>> BEGIN

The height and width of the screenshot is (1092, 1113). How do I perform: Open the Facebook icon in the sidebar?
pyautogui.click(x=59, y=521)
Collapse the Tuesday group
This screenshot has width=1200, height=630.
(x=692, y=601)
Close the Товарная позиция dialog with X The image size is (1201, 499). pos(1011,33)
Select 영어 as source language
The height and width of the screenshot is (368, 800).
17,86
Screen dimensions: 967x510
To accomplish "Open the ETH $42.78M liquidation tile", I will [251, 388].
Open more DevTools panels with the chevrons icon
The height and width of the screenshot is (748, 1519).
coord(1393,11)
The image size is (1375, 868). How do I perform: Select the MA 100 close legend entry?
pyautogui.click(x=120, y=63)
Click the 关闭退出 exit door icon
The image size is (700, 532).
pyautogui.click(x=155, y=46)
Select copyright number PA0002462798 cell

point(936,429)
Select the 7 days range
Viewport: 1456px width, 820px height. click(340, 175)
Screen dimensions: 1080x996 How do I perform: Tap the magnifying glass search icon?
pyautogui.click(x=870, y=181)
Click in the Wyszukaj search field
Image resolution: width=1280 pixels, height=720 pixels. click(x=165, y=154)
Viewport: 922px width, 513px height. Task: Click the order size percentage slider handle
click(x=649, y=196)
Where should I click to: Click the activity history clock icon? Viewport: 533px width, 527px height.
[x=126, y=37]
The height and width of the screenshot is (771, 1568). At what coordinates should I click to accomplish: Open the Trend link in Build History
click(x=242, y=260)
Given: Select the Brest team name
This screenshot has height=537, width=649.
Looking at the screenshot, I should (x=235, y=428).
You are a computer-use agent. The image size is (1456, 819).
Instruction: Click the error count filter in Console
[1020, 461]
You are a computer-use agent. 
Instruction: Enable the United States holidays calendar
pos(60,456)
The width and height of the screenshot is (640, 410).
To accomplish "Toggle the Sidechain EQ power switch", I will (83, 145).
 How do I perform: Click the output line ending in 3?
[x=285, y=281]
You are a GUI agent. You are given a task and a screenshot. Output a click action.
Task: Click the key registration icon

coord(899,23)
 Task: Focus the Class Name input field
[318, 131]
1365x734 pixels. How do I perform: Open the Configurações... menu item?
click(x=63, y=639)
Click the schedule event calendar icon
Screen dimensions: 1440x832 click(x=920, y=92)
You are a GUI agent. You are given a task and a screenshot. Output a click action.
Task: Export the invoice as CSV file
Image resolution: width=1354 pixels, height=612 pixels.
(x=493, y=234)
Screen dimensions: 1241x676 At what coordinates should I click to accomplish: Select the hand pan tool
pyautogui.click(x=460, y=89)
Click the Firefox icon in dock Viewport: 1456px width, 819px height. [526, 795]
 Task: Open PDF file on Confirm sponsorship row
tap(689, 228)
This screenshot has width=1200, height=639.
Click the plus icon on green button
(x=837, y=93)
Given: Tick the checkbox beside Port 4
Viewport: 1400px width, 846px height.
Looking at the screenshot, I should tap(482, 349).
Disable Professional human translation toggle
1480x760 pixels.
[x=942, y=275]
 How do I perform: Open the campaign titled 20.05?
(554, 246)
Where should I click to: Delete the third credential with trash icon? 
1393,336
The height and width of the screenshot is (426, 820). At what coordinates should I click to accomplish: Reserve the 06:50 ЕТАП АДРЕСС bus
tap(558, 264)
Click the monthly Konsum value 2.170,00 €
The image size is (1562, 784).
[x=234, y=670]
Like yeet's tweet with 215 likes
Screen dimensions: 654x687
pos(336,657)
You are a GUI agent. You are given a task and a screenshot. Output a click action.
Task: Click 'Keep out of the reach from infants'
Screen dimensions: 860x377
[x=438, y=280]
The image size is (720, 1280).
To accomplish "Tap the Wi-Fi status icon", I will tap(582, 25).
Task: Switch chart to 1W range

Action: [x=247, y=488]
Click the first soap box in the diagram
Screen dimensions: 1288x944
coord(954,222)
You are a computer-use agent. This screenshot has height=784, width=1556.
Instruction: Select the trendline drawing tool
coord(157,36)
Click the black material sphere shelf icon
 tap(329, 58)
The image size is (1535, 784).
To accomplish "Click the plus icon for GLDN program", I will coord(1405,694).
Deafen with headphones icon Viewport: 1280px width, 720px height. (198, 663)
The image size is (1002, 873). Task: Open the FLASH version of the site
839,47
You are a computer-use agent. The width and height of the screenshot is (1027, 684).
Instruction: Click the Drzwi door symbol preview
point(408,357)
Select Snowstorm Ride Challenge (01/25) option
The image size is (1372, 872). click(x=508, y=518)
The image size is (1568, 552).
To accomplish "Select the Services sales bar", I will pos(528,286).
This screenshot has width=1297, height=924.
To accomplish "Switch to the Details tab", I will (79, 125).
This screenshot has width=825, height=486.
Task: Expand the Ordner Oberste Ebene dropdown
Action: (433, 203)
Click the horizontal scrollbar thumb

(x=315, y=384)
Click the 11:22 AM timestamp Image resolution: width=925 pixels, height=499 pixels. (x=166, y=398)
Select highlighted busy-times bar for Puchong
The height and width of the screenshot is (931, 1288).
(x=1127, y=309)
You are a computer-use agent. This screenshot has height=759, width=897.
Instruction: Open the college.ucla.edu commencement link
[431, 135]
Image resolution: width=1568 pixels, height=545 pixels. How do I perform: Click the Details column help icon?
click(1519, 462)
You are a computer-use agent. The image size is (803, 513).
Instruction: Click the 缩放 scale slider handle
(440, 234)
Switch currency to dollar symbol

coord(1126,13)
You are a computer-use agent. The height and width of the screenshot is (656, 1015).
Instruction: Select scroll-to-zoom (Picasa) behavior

>> END

[SHORT PROBLEM]:
Repeat every line of the material above word for word.

[RESPONSE]:
The height and width of the screenshot is (1092, 1113). How do I perform: Open the Facebook icon in the sidebar?
pyautogui.click(x=59, y=521)
Collapse the Tuesday group
This screenshot has width=1200, height=630.
(x=692, y=601)
Close the Товарная позиция dialog with X The image size is (1201, 499). pos(1011,33)
Select 영어 as source language
The height and width of the screenshot is (368, 800).
17,86
Screen dimensions: 967x510
To accomplish "Open the ETH $42.78M liquidation tile", I will [251, 388].
Open more DevTools panels with the chevrons icon
The height and width of the screenshot is (748, 1519).
coord(1393,11)
The image size is (1375, 868). How do I perform: Select the MA 100 close legend entry?
pyautogui.click(x=120, y=63)
Click the 关闭退出 exit door icon
The image size is (700, 532).
pyautogui.click(x=155, y=46)
Select copyright number PA0002462798 cell

point(936,429)
Select the 7 days range
Viewport: 1456px width, 820px height. click(340, 175)
Screen dimensions: 1080x996 How do I perform: Tap the magnifying glass search icon?
pyautogui.click(x=870, y=181)
Click in the Wyszukaj search field
Image resolution: width=1280 pixels, height=720 pixels. click(x=165, y=154)
Viewport: 922px width, 513px height. Task: Click the order size percentage slider handle
click(x=649, y=196)
Where should I click to: Click the activity history clock icon? Viewport: 533px width, 527px height.
[x=126, y=37]
The height and width of the screenshot is (771, 1568). At what coordinates should I click to accomplish: Open the Trend link in Build History
click(x=242, y=260)
Given: Select the Brest team name
This screenshot has height=537, width=649.
Looking at the screenshot, I should (x=235, y=428).
You are a computer-use agent. The image size is (1456, 819).
Instruction: Click the error count filter in Console
[1020, 461]
You are a computer-use agent. 
Instruction: Enable the United States holidays calendar
pos(60,456)
The width and height of the screenshot is (640, 410).
To accomplish "Toggle the Sidechain EQ power switch", I will (83, 145).
 How do I perform: Click the output line ending in 3?
[x=285, y=281]
You are a GUI agent. You are given a task and a screenshot. Output a click action.
Task: Click the key registration icon

coord(899,23)
 Task: Focus the Class Name input field
[318, 131]
1365x734 pixels. How do I perform: Open the Configurações... menu item?
click(x=63, y=639)
Click the schedule event calendar icon
Screen dimensions: 1440x832 click(x=920, y=92)
You are a GUI agent. You are given a task and a screenshot. Output a click action.
Task: Export the invoice as CSV file
Image resolution: width=1354 pixels, height=612 pixels.
(x=493, y=234)
Screen dimensions: 1241x676 At what coordinates should I click to accomplish: Select the hand pan tool
pyautogui.click(x=460, y=89)
Click the Firefox icon in dock Viewport: 1456px width, 819px height. [526, 795]
 Task: Open PDF file on Confirm sponsorship row
tap(689, 228)
This screenshot has width=1200, height=639.
Click the plus icon on green button
(x=837, y=93)
Given: Tick the checkbox beside Port 4
Viewport: 1400px width, 846px height.
Looking at the screenshot, I should tap(482, 349).
Disable Professional human translation toggle
1480x760 pixels.
[x=942, y=275]
 How do I perform: Open the campaign titled 20.05?
(554, 246)
Where should I click to: Delete the third credential with trash icon? 
1393,336
The height and width of the screenshot is (426, 820). At what coordinates should I click to accomplish: Reserve the 06:50 ЕТАП АДРЕСС bus
tap(558, 264)
Click the monthly Konsum value 2.170,00 €
The image size is (1562, 784).
[x=234, y=670]
Like yeet's tweet with 215 likes
Screen dimensions: 654x687
pos(336,657)
You are a GUI agent. You are given a task and a screenshot. Output a click action.
Task: Click 'Keep out of the reach from infants'
Screen dimensions: 860x377
[x=438, y=280]
The image size is (720, 1280).
To accomplish "Tap the Wi-Fi status icon", I will tap(582, 25).
Task: Switch chart to 1W range

Action: [x=247, y=488]
Click the first soap box in the diagram
Screen dimensions: 1288x944
coord(954,222)
You are a computer-use agent. This screenshot has height=784, width=1556.
Instruction: Select the trendline drawing tool
coord(157,36)
Click the black material sphere shelf icon
 tap(329, 58)
The image size is (1535, 784).
To accomplish "Click the plus icon for GLDN program", I will coord(1405,694).
Deafen with headphones icon Viewport: 1280px width, 720px height. (198, 663)
The image size is (1002, 873). Task: Open the FLASH version of the site
839,47
You are a computer-use agent. The width and height of the screenshot is (1027, 684).
Instruction: Click the Drzwi door symbol preview
point(408,357)
Select Snowstorm Ride Challenge (01/25) option
The image size is (1372, 872). click(x=508, y=518)
The image size is (1568, 552).
To accomplish "Select the Services sales bar", I will pos(528,286).
This screenshot has width=1297, height=924.
To accomplish "Switch to the Details tab", I will (79, 125).
This screenshot has width=825, height=486.
Task: Expand the Ordner Oberste Ebene dropdown
Action: (433, 203)
Click the horizontal scrollbar thumb

(x=315, y=384)
Click the 11:22 AM timestamp Image resolution: width=925 pixels, height=499 pixels. (x=166, y=398)
Select highlighted busy-times bar for Puchong
The height and width of the screenshot is (931, 1288).
(x=1127, y=309)
You are a computer-use agent. This screenshot has height=759, width=897.
Instruction: Open the college.ucla.edu commencement link
[431, 135]
Image resolution: width=1568 pixels, height=545 pixels. How do I perform: Click the Details column help icon?
click(1519, 462)
You are a computer-use agent. The image size is (803, 513).
Instruction: Click the 缩放 scale slider handle
(440, 234)
Switch currency to dollar symbol

coord(1126,13)
You are a computer-use agent. The height and width of the screenshot is (656, 1015).
Instruction: Select scroll-to-zoom (Picasa) behavior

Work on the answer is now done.